Il 14 maggio 2025 un
incontro storico ha segnato una svolta inattesa nella politica estera degli
Stati Uniti: il presidente Donald Trump ha incontrato a Riad, in Arabia
Saudita, il presidente siriano Ahmed al-Sharaa, figura emergente e controversa
della Siria post-Assad. Si tratta del primo faccia a faccia tra i leader dei
due Paesi in un quarto di secolo. Durante il vertice Trump ha annunciato di
promuovere la revoca immediata di tutte le sanzioni statunitensi contro la
Siria. Al centro dell’incontro anche la possibilità di includere la Siria negli
Accordi di Abramo, ossia nel percorso di normalizzazione delle relazioni con
Israele. Ahmed al-Sharaa non è un politico tradizionale. Conosciuto in passato
come Abu Mohammed al-Jolani, fu comandante di Hayat Tahrir al-Sham (HTS),
gruppo jihadista nato da una costola di al-Qaeda. Dopo la caduta del regime di
Bashar al-Assad nel 2024 al-Sharaa è riuscito ad accreditarsi come il nuovo
leader della Siria, approfittando del vuoto di potere e della stanchezza della
popolazione dopo oltre un decennio di guerra civile. Negli ultimi mesi ha
intrapreso una campagna di legittimazione internazionale, adottando un profilo
più istituzionale e lanciando segnali di apertura verso i Paesi del Golfo, la
Turchia e persino gli Stati Uniti. Resta un leader divisivo: per alcuni è un personaggio
pragmatico che può riportare ordine in Siria; per altri è solo un ex fondamentalista
che ha cambiato abito ma non ideologia. La decisione di Trump di riabilitare la
Siria si inserisce in una strategia più ampia di ridisegno dell’architettura
mediorientale, iniziata già durante il suo primo mandato con gli Accordi di
Abramo, che hanno portato Emirati Arabi, Bahrein, Marocco e Sudan a stabilire
relazioni ufficiali con Israele. Trump ha definito al-Sharaa un giovane leader
forte, affermando che la Siria merita una possibilità di rinascita: revocare le
sanzioni è un passo necessario per premiare il cambiamento e favorire la
ricostruzione del Paese. Sebbene non sia stata ancora formalizzata una
normalizzazione tra Siria e Israele, fonti vicine alla Casa Bianca parlano di
trattative riservate in corso. La mossa di Trump ha suscitato reazioni
contrastanti.
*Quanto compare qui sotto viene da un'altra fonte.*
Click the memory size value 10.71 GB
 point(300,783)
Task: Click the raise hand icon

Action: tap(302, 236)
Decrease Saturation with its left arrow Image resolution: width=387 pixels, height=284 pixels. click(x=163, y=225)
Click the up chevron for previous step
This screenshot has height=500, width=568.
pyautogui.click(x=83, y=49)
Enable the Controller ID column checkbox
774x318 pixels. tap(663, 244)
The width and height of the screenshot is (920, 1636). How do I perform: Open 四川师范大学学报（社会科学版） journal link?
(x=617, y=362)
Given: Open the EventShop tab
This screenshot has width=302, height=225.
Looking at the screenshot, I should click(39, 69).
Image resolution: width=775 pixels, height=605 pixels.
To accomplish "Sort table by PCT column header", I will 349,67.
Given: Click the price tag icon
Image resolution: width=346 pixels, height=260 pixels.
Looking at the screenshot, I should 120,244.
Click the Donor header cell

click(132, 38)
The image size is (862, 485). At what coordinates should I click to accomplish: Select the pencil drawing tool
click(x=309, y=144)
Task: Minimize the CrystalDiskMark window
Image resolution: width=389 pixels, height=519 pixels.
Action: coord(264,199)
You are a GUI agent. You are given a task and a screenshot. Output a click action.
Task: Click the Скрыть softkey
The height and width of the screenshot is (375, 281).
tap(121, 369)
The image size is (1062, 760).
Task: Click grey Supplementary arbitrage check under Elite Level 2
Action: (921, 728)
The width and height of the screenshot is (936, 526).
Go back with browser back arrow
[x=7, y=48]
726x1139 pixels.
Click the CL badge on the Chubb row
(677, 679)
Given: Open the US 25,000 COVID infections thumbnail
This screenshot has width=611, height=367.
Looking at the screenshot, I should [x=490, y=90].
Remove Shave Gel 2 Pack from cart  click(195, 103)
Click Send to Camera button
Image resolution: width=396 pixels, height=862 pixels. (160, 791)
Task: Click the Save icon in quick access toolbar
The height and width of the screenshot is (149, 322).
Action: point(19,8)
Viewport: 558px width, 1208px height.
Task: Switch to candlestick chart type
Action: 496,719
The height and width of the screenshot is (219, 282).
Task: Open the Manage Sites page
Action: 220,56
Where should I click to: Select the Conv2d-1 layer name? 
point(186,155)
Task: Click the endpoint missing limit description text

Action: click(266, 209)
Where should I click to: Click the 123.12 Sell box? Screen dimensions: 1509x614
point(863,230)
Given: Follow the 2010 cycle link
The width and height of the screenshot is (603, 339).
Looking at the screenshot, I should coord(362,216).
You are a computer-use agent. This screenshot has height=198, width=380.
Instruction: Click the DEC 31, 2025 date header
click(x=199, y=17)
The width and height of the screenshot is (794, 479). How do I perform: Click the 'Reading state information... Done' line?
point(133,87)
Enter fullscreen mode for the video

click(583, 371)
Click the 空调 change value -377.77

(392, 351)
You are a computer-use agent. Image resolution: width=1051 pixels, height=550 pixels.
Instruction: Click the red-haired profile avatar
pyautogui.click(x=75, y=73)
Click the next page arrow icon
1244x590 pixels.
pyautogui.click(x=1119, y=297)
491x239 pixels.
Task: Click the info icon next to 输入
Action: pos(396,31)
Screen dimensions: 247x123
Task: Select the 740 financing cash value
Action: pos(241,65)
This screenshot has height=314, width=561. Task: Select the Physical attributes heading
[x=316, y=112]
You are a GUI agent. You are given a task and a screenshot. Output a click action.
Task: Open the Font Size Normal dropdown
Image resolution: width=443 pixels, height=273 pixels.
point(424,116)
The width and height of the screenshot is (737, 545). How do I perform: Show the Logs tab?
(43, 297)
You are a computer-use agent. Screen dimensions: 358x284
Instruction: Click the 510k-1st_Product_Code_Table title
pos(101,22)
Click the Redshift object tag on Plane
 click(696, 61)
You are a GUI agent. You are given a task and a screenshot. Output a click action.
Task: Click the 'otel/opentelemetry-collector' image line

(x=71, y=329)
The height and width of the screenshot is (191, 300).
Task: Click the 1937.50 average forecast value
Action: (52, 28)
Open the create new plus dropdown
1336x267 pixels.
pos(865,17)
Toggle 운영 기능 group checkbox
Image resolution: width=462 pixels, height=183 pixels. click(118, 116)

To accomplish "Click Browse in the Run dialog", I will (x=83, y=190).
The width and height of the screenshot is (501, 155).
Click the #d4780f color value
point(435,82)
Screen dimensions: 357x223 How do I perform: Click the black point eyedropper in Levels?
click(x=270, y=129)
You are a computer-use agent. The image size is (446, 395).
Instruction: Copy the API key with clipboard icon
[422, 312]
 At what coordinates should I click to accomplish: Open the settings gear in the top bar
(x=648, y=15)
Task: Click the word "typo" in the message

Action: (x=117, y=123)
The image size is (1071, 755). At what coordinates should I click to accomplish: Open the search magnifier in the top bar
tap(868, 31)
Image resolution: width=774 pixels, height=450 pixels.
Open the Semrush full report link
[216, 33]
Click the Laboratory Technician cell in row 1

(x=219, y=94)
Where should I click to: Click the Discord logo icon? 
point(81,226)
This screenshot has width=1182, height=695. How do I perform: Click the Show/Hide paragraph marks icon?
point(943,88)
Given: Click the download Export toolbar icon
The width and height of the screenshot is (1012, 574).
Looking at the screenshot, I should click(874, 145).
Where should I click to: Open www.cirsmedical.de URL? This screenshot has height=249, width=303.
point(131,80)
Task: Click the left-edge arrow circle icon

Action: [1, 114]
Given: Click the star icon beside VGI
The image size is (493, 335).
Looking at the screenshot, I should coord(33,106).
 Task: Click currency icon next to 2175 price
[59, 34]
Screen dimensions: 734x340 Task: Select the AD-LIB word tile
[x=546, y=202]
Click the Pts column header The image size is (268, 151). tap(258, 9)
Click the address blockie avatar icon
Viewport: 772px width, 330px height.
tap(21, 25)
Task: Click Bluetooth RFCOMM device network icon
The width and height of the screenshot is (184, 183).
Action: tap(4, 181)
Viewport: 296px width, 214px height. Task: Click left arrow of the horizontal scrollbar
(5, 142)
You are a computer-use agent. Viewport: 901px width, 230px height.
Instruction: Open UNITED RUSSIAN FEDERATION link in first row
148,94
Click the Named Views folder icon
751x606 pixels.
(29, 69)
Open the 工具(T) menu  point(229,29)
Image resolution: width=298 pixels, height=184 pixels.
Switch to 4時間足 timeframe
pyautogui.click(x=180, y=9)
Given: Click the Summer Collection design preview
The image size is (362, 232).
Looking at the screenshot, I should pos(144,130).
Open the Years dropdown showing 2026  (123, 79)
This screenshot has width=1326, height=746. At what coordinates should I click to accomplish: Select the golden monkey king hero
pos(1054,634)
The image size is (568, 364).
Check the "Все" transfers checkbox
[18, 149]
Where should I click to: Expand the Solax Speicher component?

Israele ha accolto la notizia con freddezza e preoccupazione,
temendo che la legittimazione di al-Sharaa possa rivelarsi un boomerang. Il suo
passato militante – legato, come accennato, a gruppi fondamentalisti jihadisti
- rappresenta ancora un ostacolo per la fiducia. Arabia Saudita e Turchia
sembrano invece ben disposte a includere la Siria in un nuovo ordine regionale,
anche per arginare l’influenza iraniana. L’Unione Europea, pur cauta, vede
nella revoca delle sanzioni una possibile leva per spingere Damasco verso
riforme strutturali e una transizione più stabile. La revoca delle sanzioni
apre alla Siria la possibilità di tornare nella Lega Araba, attrarre
investimenti stranieri e riattivare rapporti commerciali. La ricostruzione
infrastrutturale e urbana, stimata in oltre 300 miliardi di dollari, potrebbe
ricevere nuovo slancio. Se la Siria si avvicinerà realmente ad Israele, ciò
costituirebbe un terremoto geopolitico. Non solo perché storicamente i due
Paesi sono formalmente in guerra, ma anche perché la Siria è stata — per
decenni — una pedina dell’asse sciita guidato dall’Iran. Un riavvicinamento a
Washington segnerebbe un clamoroso disallineamento da Teheran e da Hezbollah.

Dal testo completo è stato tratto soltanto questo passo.